Choosing Between Passive and Active Explosion Protection Solutions

Explosions in industrial settings can have devastating consequences, making it crucial for facility owners and managers to implement effective safety measures to protect their workers and equipment. One such measure is the installation of explosion protection systems, which come in two varieties- active and passive. In this article, we will explore the various types of passive and active explosion protection systems, their typical applications, and the conditions that can make one preferable to the other.

Facilities that manufacture, handle or store combustible particulate solids are a candidate for a devastating explosion, simply because all the elements are present at any time.

These conditions include:

  • Fuel in the form of finely-divided combustible dust
  • An ignition source which can range from a welding spark to a lightning strike
  • An oxidizing agent, which is typically the oxygen in the air
  • Confinement that causes a pressure buildup during the incipient stages of the explosion
  • Dispersion of the dust into the airstream.

  • Process equipment most typically associated with dust explosions includes dust collection, particle size reduction equipment, dryers, blending and mixing, storage hoppers or silos, and mechanical conveying such as bucket elevators. These vessels can have dust in suspended form, either during normal operations or in an upset condition. Once the particulate is suspended into a dust cloud, all it takes is an ignition source to initiate the deflagration.

    Ignition control, proper housekeeping of residual dust and continuous safety training of plant personnel are all critical to help prevent an explosion from occurring under normal operating conditions. Unfortunately, abnormal conditions that result in an explosion can occur in any process line. This is why standards such as NFPA 61 (Agricultural and Food Processing Facilities), NFPA 654 (Combustible Particulate Solids) and NFPA 652 (Fundamentals of Combustible Dust) require the use of explosion mitigation techniques for vessels subjected to an explosion threat. NFPA 68 (Deflagration Venting) and NFPA 69 (Explosion Prevention Systems) lists different mitigation methods that can be employed to deal with an explosion threat. The most common techniques include explosion venting, explosion suppression, and explosion isolation. These protection methods may be achieved through passive, active, or in the case of isolation, or both.

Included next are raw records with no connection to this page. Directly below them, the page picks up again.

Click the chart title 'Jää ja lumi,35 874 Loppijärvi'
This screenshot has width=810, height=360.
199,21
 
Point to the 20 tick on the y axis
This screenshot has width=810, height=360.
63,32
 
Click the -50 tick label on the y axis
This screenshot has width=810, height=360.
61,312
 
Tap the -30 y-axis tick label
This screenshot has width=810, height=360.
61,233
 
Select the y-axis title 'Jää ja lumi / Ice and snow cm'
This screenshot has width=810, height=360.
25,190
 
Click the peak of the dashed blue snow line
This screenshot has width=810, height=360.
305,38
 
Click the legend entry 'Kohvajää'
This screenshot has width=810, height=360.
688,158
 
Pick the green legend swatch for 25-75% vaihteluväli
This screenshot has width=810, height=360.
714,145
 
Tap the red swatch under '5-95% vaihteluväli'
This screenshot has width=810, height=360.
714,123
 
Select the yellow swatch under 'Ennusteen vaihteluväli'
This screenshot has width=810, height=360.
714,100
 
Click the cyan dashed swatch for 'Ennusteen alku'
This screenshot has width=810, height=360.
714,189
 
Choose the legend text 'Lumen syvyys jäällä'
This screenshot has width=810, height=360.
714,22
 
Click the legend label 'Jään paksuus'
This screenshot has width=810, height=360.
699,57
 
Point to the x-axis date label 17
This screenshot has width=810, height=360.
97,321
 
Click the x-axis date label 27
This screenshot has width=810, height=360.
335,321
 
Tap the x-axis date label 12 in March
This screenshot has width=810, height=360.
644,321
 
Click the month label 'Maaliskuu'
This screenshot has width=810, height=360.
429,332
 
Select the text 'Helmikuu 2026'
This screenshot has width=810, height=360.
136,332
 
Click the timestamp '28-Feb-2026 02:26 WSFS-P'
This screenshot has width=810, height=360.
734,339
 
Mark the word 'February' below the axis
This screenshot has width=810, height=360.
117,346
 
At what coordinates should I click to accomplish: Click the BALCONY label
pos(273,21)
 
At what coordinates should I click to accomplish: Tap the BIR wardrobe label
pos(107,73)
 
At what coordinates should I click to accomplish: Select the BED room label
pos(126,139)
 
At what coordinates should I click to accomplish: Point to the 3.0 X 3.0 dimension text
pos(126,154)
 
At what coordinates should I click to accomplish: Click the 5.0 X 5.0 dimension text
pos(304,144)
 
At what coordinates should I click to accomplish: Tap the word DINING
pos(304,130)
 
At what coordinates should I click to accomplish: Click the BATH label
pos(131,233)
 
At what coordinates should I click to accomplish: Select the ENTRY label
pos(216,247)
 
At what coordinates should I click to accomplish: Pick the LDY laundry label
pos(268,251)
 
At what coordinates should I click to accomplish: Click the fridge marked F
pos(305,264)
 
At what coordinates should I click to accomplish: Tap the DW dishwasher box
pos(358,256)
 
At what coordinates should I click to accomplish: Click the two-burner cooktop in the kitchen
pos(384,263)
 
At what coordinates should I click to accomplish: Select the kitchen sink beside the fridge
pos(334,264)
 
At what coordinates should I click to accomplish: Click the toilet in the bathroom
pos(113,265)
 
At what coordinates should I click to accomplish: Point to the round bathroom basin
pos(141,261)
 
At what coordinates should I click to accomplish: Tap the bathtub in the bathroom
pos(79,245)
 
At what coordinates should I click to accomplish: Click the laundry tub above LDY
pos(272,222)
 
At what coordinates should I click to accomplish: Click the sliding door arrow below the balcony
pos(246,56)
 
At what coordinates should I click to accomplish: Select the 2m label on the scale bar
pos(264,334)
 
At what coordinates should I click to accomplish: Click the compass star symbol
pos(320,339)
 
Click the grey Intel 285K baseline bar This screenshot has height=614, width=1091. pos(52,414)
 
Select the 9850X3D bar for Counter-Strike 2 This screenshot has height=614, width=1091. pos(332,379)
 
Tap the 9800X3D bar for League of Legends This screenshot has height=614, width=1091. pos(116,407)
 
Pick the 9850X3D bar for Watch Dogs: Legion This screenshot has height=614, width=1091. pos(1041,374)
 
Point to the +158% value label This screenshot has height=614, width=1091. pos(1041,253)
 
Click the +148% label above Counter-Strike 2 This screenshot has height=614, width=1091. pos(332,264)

    Passive Protection - Explosion Venting

    Explosion venting is a low-cost and simple passive explosion protection method. It involves having a weak panel on the vessel, which can provide pressure relief during an explosion. However, it does not extinguish the flame and may lead to post-explosion fires. There is also a risk of fire propagation through interconnected ducts, causing additional explosions or fires. Despite these limitations,

    Explosion venting can prevent catastrophic damage and loss of life. When considering this method, the following factors should be taken into account:

    • Potential fire propagation
    • Dust toxicity
    • Fireball direction
    • Thermal effects
    • Reaction forces

    By evaluating these factors, facility owners and managers can determine if explosion venting is a suitable dust explosion mitigation solution.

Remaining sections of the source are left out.